→ **Stored data**:
....
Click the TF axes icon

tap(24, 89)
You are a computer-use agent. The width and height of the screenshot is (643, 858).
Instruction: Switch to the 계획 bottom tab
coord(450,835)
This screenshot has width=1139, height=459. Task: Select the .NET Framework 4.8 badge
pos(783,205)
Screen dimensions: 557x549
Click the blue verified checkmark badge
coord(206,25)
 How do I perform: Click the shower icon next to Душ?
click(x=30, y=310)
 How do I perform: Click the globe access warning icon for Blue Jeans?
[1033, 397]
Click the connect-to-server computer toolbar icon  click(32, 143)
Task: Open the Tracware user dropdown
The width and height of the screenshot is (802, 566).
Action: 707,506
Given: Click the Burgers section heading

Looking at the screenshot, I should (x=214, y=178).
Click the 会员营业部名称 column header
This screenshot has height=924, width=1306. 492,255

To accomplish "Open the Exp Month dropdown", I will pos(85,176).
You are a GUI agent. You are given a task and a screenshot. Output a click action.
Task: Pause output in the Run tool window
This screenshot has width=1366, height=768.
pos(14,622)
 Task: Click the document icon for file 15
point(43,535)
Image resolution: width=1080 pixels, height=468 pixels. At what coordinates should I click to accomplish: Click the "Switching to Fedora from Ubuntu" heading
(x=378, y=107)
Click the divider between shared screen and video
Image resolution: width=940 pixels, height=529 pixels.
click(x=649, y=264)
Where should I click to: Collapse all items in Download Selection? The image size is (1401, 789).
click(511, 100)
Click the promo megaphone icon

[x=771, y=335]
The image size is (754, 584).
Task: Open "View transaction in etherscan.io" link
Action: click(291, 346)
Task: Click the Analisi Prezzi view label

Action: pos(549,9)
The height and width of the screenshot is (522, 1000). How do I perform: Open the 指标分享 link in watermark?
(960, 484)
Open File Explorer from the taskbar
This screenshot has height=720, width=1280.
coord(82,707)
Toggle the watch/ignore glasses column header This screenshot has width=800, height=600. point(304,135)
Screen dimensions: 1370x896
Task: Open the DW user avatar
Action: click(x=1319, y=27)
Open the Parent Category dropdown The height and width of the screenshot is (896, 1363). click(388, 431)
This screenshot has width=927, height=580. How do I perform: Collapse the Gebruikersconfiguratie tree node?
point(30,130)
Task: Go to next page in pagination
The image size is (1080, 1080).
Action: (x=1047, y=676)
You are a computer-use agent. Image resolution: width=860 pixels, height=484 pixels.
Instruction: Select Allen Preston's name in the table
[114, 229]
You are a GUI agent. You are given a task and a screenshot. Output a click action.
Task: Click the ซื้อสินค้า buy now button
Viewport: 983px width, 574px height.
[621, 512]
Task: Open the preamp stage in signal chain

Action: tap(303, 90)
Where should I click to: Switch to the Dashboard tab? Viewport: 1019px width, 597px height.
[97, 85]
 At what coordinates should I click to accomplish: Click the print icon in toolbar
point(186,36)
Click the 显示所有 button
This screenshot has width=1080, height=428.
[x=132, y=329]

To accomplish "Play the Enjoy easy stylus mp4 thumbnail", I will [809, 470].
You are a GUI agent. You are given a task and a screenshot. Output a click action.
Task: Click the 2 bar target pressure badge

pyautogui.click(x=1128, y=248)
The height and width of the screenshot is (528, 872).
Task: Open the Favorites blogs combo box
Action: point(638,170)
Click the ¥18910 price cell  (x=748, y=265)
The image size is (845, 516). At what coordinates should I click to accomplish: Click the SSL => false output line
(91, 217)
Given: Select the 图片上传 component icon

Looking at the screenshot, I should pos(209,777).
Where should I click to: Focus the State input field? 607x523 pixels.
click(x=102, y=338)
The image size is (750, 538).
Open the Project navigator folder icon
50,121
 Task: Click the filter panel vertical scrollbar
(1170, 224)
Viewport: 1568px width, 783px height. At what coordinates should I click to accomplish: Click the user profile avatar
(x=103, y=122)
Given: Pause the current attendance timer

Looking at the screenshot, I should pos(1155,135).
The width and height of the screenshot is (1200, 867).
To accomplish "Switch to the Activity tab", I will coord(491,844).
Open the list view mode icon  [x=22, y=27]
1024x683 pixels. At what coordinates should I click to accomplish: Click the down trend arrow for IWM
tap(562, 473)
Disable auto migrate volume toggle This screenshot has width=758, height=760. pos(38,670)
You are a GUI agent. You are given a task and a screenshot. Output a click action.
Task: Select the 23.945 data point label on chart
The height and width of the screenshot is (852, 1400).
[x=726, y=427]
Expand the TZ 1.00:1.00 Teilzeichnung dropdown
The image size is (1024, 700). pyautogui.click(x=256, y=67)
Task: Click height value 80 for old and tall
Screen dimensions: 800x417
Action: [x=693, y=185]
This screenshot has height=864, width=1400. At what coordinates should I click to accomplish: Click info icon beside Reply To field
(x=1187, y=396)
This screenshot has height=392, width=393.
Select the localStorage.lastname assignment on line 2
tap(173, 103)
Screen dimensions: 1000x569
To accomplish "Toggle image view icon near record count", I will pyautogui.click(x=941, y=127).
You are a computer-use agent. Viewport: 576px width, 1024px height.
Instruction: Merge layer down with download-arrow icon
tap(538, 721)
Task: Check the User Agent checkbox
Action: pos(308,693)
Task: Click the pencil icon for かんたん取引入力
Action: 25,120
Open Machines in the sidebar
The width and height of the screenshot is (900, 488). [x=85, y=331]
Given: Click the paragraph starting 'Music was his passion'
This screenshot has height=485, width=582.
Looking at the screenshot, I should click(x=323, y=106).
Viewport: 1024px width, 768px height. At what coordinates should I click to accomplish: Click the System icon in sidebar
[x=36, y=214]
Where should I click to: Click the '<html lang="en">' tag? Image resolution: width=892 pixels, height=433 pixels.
....
→ **Task statement**: A copy of each line above that holds the word "will" is the expected answer.

→ **Output below**:
To accomplish "Open the Exp Month dropdown", I will pos(85,176).
To accomplish "Play the Enjoy easy stylus mp4 thumbnail", I will [809, 470].
To accomplish "Switch to the Activity tab", I will coord(491,844).
To accomplish "Toggle image view icon near record count", I will pyautogui.click(x=941, y=127).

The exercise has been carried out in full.